ESG
There's Possible Bubble Trouble With ESG - Central Bank's "Club"
While written in the dense language of central bank quarterly reports, the Basel-based organisation warned that the trend of ESG investments was producing a surge in price valuations, and compared this with other "bubbles" that eventually popped.
The The
Bank For International Settlements, known as the central
banker’s central bank, says that valuations of assets focused on
environmental, social and governance-themes are getting
overcooked. It warns that the episode bears some resemblance to
the dotcom boom and housing bubble pre-2008.
Banks, wealth and asset managers have jumped aboard the ESG theme
in recent years, launching a range of fund, loan and other
products and asset management capabilities playing to interest in
“green” and "sustainable" forms of investment. It is now almost
eccentric for such firms not to stress ESG credentials.

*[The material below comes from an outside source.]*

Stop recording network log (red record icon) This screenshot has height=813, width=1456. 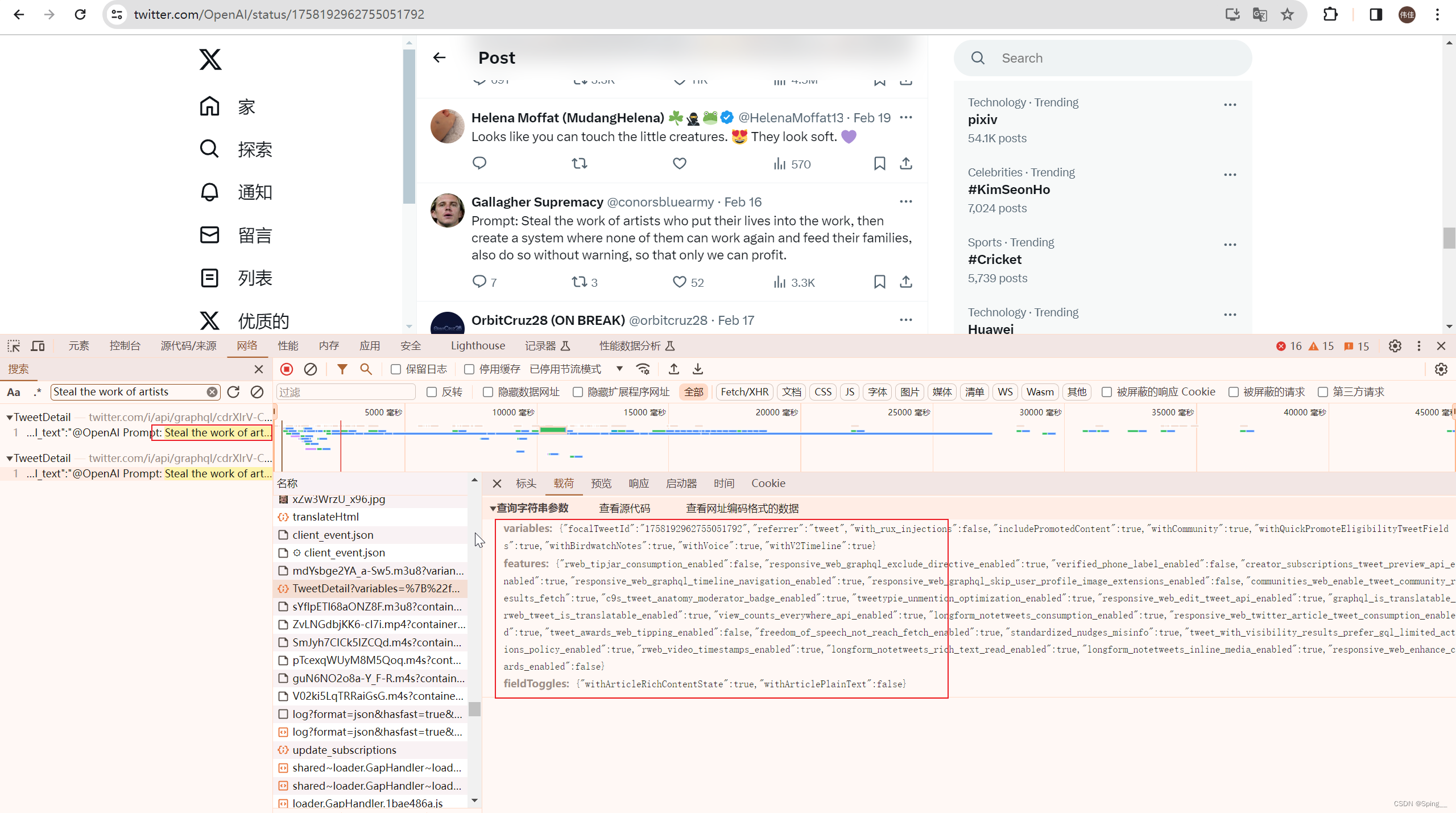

The price/earnings ratio of the S&P global clean energy index
spiked to 80 at the end of 2020, and fell to about 45 by
mid-year, above the S&P 500 index of US leading equities, at
about 27 – a huge gap, the BIS noted in its latest quarterly
report. The clean energy index includes firms producing energy
from solar, wind, hydro and other renewables. (See graph below
text, right-hand chart.)
According to some estimates, the BIS said, ESG assets rose by
nearly one third between 2016 and 2020 to $35 trillion, or no
less than 36 per cent of total professionally managed
assets.
"There are signs that ESG assets’ valuations may be stretched,"
the BIS, which holds regular meetings for the world's central
banks, said.
The BIS organisation's strictures carry weight, as the body helps
set to standards on how much buffer capital banks must have to
handle economic shocks, as well as examining risks to the
financial system.
“Even after a decline from their peak in January 2021,
price-to-earnings ratios for clean energy companies are still
well above those of already richly-valued growth stocks. Rich
valuations in credit markets would be more relevant for assessing
possible risks of financial distress, given the potential for
defaults,” it continued.
“These considerations suggest that it is worth closely monitoring
developments in the ESG market. If the market continues to grow
at the current pace, and more elaborate instruments emerge (eg
structured products), it will be important not only to assess the
benefits of financing the transition to a low-carbon world, but
also to identify and manage the financial risks that might arise
from a shift in investors' portfolios,” the report said.
“Historical lessons from the investment volume and price dynamics
in rapidly growing asset classes could be relevant for ESG
securities,” the report said.
“Assets related to fundamental economic and social changes tend
to undergo large price corrections after an initial investment
boom. Railroad stocks in the mid-1800s, internet stocks during
the dotcom bubble and mortgage-backed securities (MBS) in the
Great Financial Crisis (GFC) are cases in point. It is thus
noteworthy that the pre-GFC growth and size of the private label
MBS market are comparable with those recently observed for ESG
mutual funds and ETFs,” it said.
There have been rumblings about whether the ESG phenomenon is
becoming a fad, encouraging so-called “greenwashing” of
investment performance to satisfy popular demands.
A few weeks ago, reports claimed that US regulators were probing
DWS, the asset management arm of Deutsche Bank, over
claims by a former senior employee that it has been manipulating
its ESG processes. DWS has strenuously denied the
claims.
A wider concern, arguably, is that the sheer proliferation of
ESG-themed investment means that clients can struggle to tell
them apart, and that there are insufficiently profitable
opportunities for investors to chase. Ironically, the recent
sharp spike in gas and energy prices, bringing threats of
potential power shortages in countries such as the UK, appear to
raise questions over whether commitments to achieve “net zero”
carbon emissions by mid-century are wise.